* Task details:
Leaving the pictures aside, reproduce the data in full and word for word.

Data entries
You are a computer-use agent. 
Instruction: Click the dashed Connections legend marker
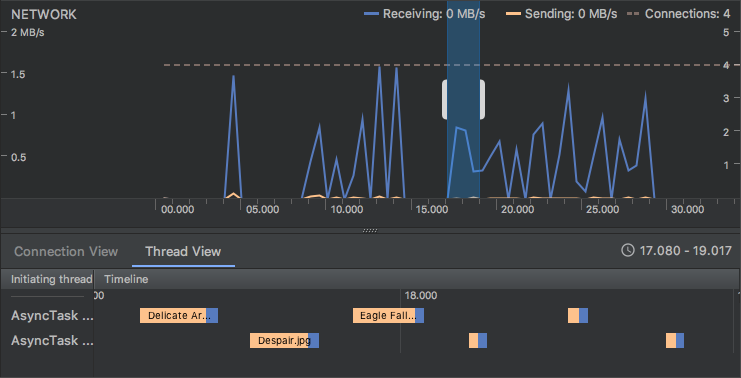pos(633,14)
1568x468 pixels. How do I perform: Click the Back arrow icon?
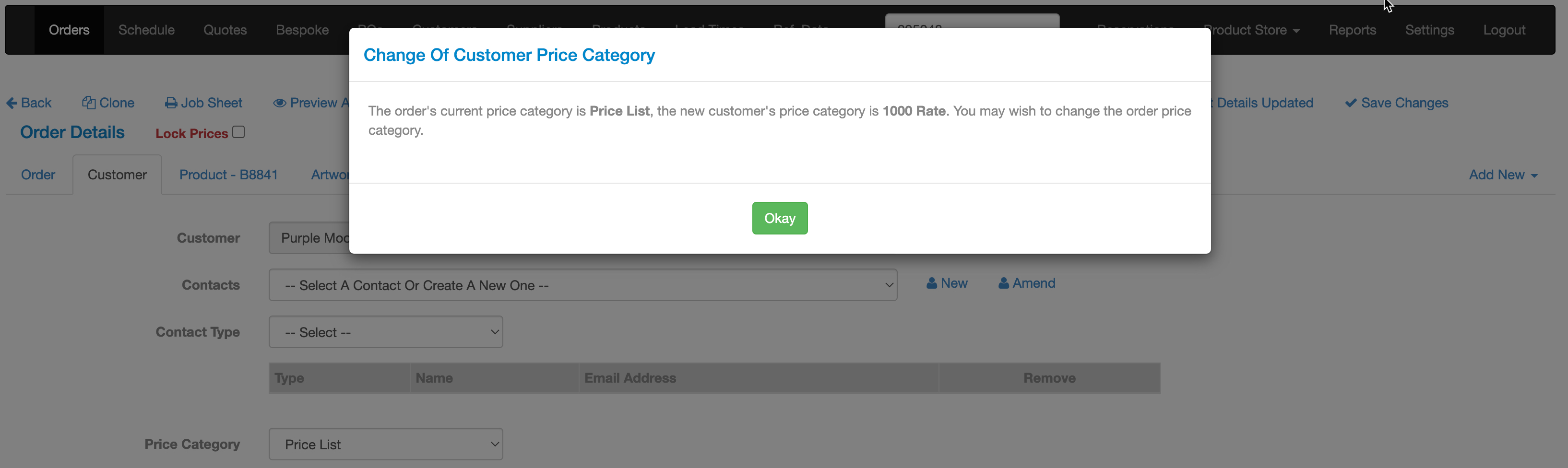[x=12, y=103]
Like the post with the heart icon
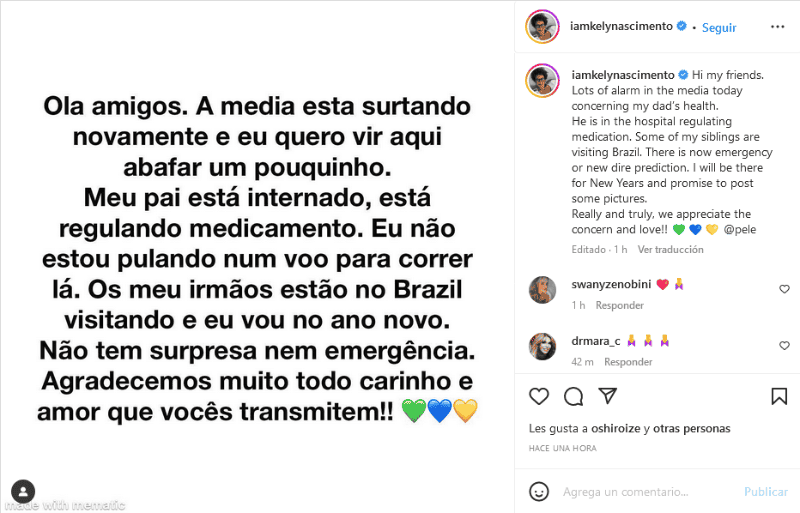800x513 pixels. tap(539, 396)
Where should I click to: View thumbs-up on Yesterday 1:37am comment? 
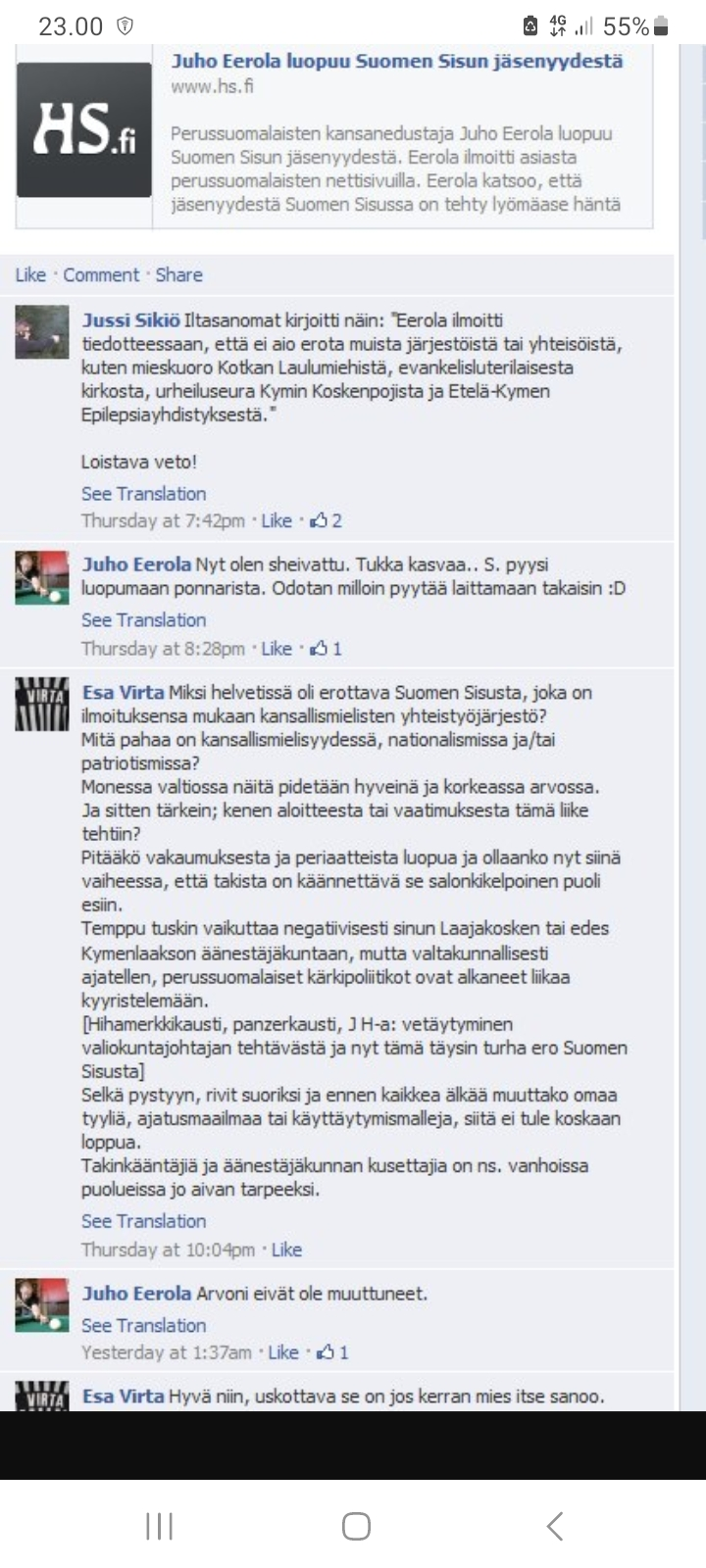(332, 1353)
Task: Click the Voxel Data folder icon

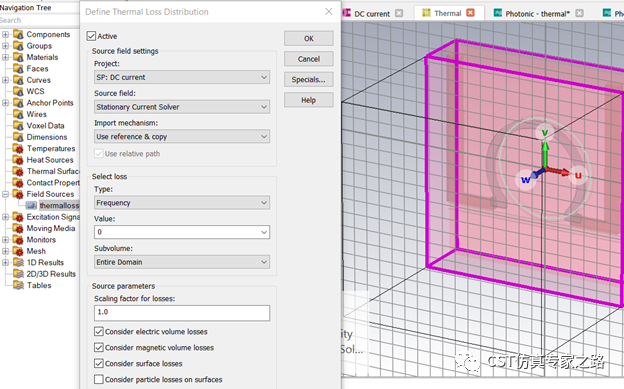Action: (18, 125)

* Result for this exercise:
You are a computer-use agent. 
Instruction: Click the dashed Connections legend marker
pos(633,14)
1568x468 pixels. How do I perform: Click the Back arrow icon?
[x=12, y=103]
Like the post with the heart icon
800x513 pixels. tap(539, 396)
Where should I click to: View thumbs-up on Yesterday 1:37am comment? 
(332, 1353)
Task: Click the Voxel Data folder icon

Action: (18, 125)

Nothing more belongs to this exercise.